# Karma



## ZeuZ (Sep 2, 2011)

Can someone tell me what the karma rating is standing for? ありがとう！ thx!


----------



## Tarrum (Sep 2, 2011)

Press [applaud] and someone will get a +1. Press [smite] and you give them a -1. Basically, if you like what someone posted you press +1 and otherwise -1 (or nothing)


----------



## gferdinandsen (Sep 2, 2011)

ZeuZ said:


> Can someone tell me what the karma rating is standing for? ありがとう！ thx!



The numbers of applauds/smites (right below the rating) that you get.
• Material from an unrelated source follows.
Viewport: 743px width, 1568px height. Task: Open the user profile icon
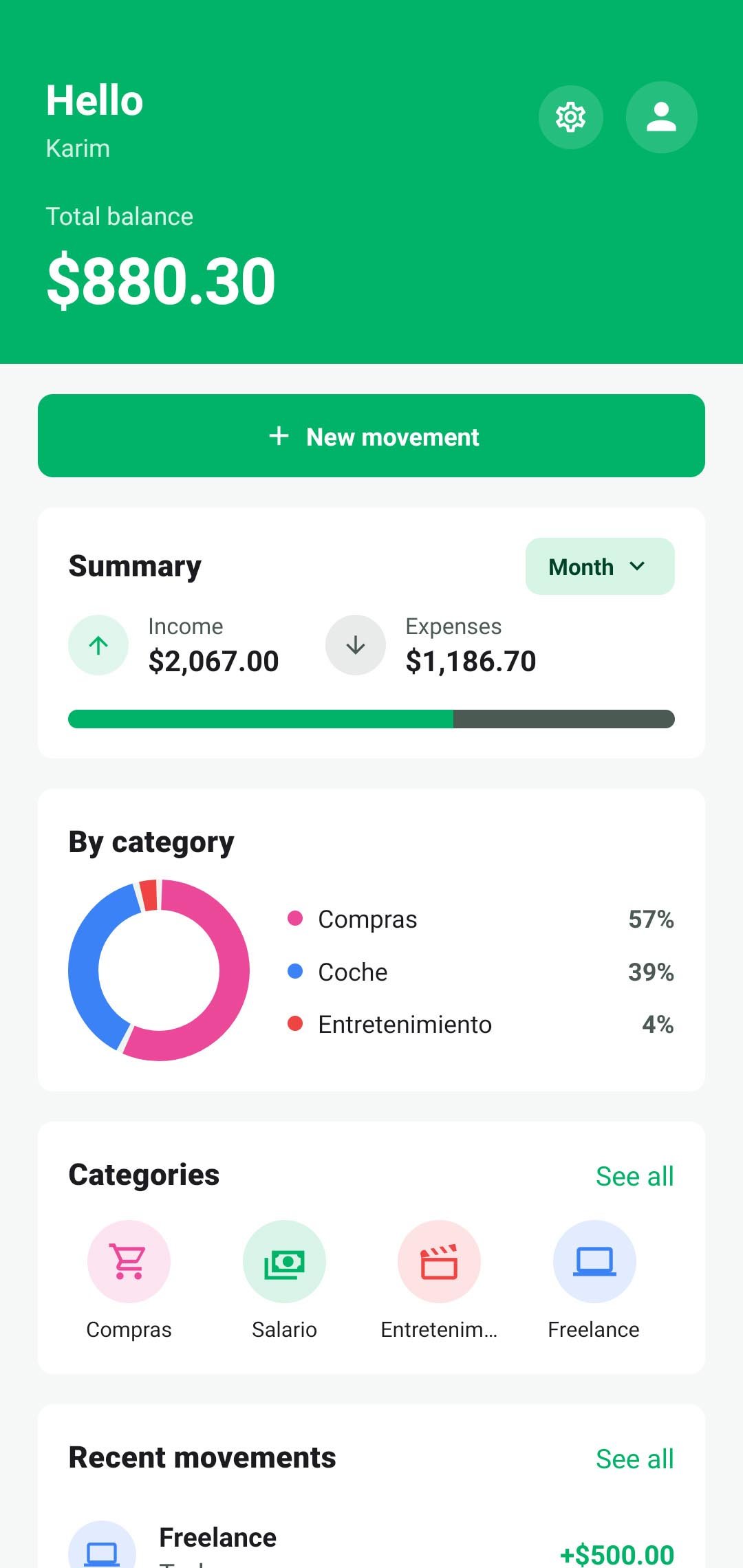(661, 117)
Basically if you like what someone has to say, you should applaud them; if you think they are way off base, rude, or otherwise clueless, you should them smite them.

You will notice that the more opinionated posters have high scores on both sides.


----------



## ZeuZ (Sep 2, 2011)

Oki Thx, still can't find those buttons though  --> I see, it depends on the topic


----------



## unfocused (Sep 2, 2011)

> I see, it depends on the topic



You also have to be signed in to give a rating. (BTW, this fine advice ought to be worth an "applaud"  )


----------



## dstppy (Sep 2, 2011)

gferdinandsen said:


> You will notice that the more opinionated posters have high scores on both sides.
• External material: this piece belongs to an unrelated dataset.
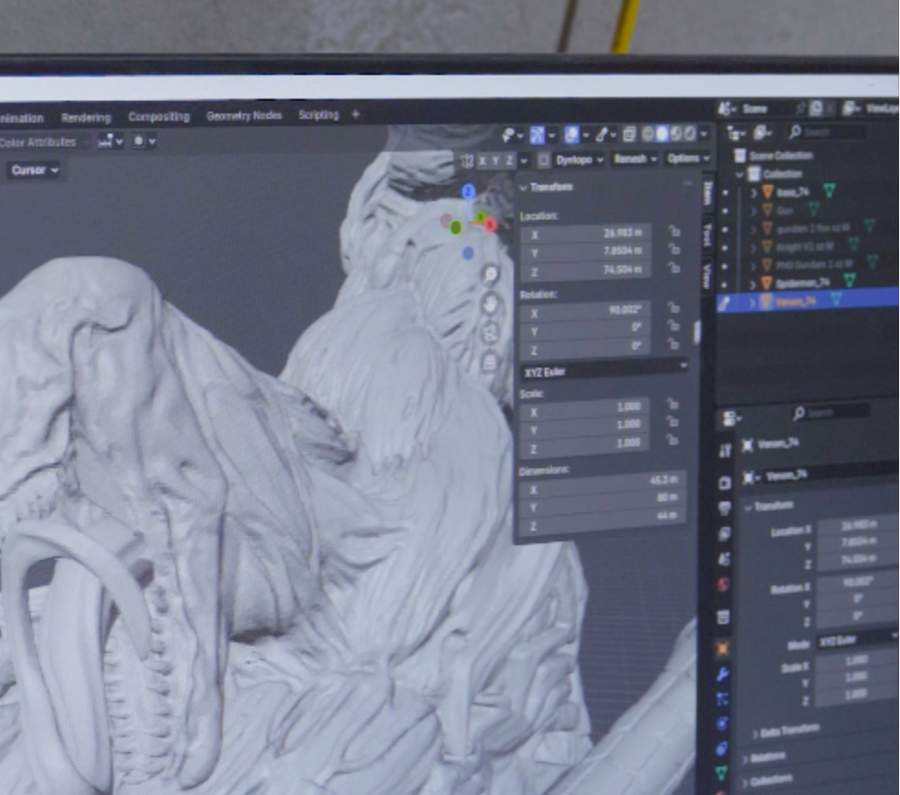Click the pan hand icon in viewport
The image size is (900, 795).
[x=490, y=304]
Certain topics cause people to get clicky as well I noticed  (I won't say it for fear of retribution :-X )

The best you can do when it's anonymous like this is to ignore it if someone smites you and consider how it feels when you use the feature(s) yourself.


----------



## dppaskewitz (Sep 2, 2011)

OK, I signed in. But I still don't see buttons to give Karma. Do I have to increase my post count before I get the buttons. Or, am I just not seeing them? ;D


----------



## Heidrun (Sep 2, 2011)

dppaskewitz said:


> OK, I signed in. But I still don't see buttons to give Karma. Do I have to increase my post count before I get the buttons. Or, am I just not seeing them? ;D




Just press applaud or smile


----------



## keithfullermusic (Sep 12, 2011)

dppaskewitz said:


> OK, I signed in. But I still don't see buttons to give Karma. Do I have to increase my post count before I get the buttons. Or, am I just not seeing them? ;D



I don't see the option either. Maybe we just have to make more posts before it becomes available?


----------



## Admin US West (Sep 12, 2011)

Yes, there is a minimum number of posts required to use the feature. This is to allow new members to get a feel for whats normal as far as posts go, and to stop people from signing up just to smite someone before they have established themselves as a legitimate poster.
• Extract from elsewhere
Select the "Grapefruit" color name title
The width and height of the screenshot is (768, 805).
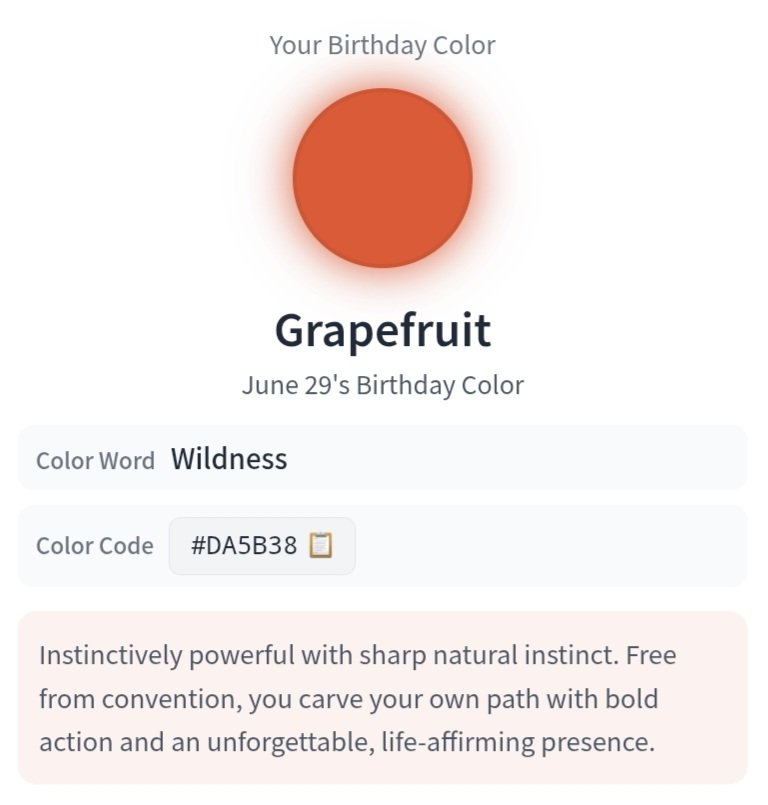[x=383, y=331]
Use the plus or minus sparingly, I seldom use the negative unless someone is really super rude to others, but not enough to get a ban or warning. Some are like kiddies, and just like to post negatives on others. It really is not helpful to do this. We do not track who uses the Karma. Its recorded in the database, but we have not bothered to dig it out, so its anonymous.

If someone is helpful and is making a positive contribution to the discussion, by all means give them a positive.


----------



## keithfullermusic (Sep 12, 2011)

scalesusa said:


> Yes, there is a minimum number of posts required to use the feature. This is to allow new members to get a feel for whats normal as far as posts go, and to stop people from signing up just to smite someone before they have established themselves as a legitimate poster.
> 
> Use the plus or minus sparingly, I seldom use the negative unless someone is really super rude to others, but not enough to get a ban or warning. Some are like kiddies, and just like to post negatives on others. It really is not helpful to do this. We do not track who uses the Karma. Its recorded in the database, but we have not bothered to dig it out, so its anonymous.
> 
> If someone is helpful and is making a positive contribution to the discussion, by all means give them a positive.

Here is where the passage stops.